In what ways have you changed your mind since writing it?

I had heard from prior researchers that medicine shopkeepers often throw antibiotic medications at every symptom, even when they are not at all likely to help. In reality, I found that shopkeepers do practice stewardship of these medications and have a high level of knowledge, along with a great deal of awareness and agency.

I discovered how the majority of health-seeking and health care seems to happen outside of hospitals and doctors’ offices. The importance of community-level pharmacists and medical shopkeepers in Accra showed how access to hospitals and doctors is a privilege, illuminating how the majority of the world isn’t given access to healthcare in formal institutions.

I’d spent years planning to become a physician, but now I’m questioning whether that is the most impactful career based on how much of the global population is left out of hospitals and doctors’ offices.

What recommendations would you make to others interested in taking a similar direction with their research?
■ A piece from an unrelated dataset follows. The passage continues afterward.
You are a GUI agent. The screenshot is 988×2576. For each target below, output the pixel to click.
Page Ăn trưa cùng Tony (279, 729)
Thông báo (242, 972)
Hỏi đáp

Reflect early and often on the history of research fieldwork in the place you are conducting it, and how your identity (especially if it is one of privilege) can uphold problematic histories. I conducted my research during a study-abroad semester in a place where public health researchers were agents of violent colonial expansion, and I look like them. Thus the act of doing fieldwork is sometimes ethically murky, especially if it has the risk of perpetuating history. There is a lot of internalized imperialism in research, but it’s typically not addressed in the text of an academic publication. So be wary of how you present the research, especially if it can be interpreted in ways that undermine the agency or autonomy of interlocutor populations.

Do fieldwork if possible. There is something incredibly valuable about learning to interact with individuals in a way that goes beyond laboratories when fieldwork is done intentionally in a way that tries to dismantle the typical subject vs. researcher divide.

Don’t undervalue a background doing jobs that aren’t typically appreciated in academia. Being able to do this research fieldwork relied on building immediate trust and rapport with the people I surveyed — and the ability to do so came from the skills I learned while working otherwise-undervalued jobs in a restaurant, washing dishes, serving ice cream, working on farms, and being a sales representative.